● **WHAT IS EXPECTED**:
Please update the entries below by changing "Settings" to "Preferences" and leaving everything else untouched.

● **Rows from a dataset**:
◇ ◇ ◇

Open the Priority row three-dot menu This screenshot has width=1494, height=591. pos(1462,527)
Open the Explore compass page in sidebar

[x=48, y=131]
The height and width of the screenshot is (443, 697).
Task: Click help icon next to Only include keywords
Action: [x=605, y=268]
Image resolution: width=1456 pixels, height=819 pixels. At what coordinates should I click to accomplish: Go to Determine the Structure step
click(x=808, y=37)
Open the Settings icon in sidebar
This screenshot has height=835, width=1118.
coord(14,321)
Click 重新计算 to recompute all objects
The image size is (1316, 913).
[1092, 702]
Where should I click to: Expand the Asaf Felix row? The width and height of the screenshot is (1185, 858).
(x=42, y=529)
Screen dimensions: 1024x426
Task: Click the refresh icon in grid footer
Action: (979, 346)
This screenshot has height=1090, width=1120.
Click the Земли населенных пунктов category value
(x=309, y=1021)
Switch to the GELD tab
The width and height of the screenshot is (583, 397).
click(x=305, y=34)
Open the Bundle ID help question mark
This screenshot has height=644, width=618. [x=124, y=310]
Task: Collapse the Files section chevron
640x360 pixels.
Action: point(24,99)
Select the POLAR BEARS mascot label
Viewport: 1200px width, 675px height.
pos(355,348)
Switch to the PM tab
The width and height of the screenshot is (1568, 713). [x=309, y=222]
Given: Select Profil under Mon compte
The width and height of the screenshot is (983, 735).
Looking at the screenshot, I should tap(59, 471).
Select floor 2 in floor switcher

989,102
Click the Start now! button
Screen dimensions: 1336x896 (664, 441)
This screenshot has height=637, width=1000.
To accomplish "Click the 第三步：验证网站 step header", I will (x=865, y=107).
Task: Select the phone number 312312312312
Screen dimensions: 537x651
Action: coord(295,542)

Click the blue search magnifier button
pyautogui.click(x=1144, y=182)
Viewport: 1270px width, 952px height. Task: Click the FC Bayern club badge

◇ ◇ ◇

● **FINAL RESULT**:
Open the Priority row three-dot menu This screenshot has width=1494, height=591. pos(1462,527)
Open the Explore compass page in sidebar

[x=48, y=131]
The height and width of the screenshot is (443, 697).
Task: Click help icon next to Only include keywords
Action: [x=605, y=268]
Image resolution: width=1456 pixels, height=819 pixels. At what coordinates should I click to accomplish: Go to Determine the Structure step
click(x=808, y=37)
Open the Preferences icon in sidebar
This screenshot has height=835, width=1118.
coord(14,321)
Click 重新计算 to recompute all objects
The image size is (1316, 913).
[1092, 702]
Where should I click to: Expand the Asaf Felix row? The width and height of the screenshot is (1185, 858).
(x=42, y=529)
Screen dimensions: 1024x426
Task: Click the refresh icon in grid footer
Action: (979, 346)
This screenshot has height=1090, width=1120.
Click the Земли населенных пунктов category value
(x=309, y=1021)
Switch to the GELD tab
The width and height of the screenshot is (583, 397).
click(x=305, y=34)
Open the Bundle ID help question mark
This screenshot has height=644, width=618. [x=124, y=310]
Task: Collapse the Files section chevron
640x360 pixels.
Action: point(24,99)
Select the POLAR BEARS mascot label
Viewport: 1200px width, 675px height.
pos(355,348)
Switch to the PM tab
The width and height of the screenshot is (1568, 713). [x=309, y=222]
Given: Select Profil under Mon compte
The width and height of the screenshot is (983, 735).
Looking at the screenshot, I should tap(59, 471).
Select floor 2 in floor switcher

989,102
Click the Start now! button
Screen dimensions: 1336x896 (664, 441)
This screenshot has height=637, width=1000.
To accomplish "Click the 第三步：验证网站 step header", I will (x=865, y=107).
Task: Select the phone number 312312312312
Screen dimensions: 537x651
Action: coord(295,542)

Click the blue search magnifier button
pyautogui.click(x=1144, y=182)
Viewport: 1270px width, 952px height. Task: Click the FC Bayern club badge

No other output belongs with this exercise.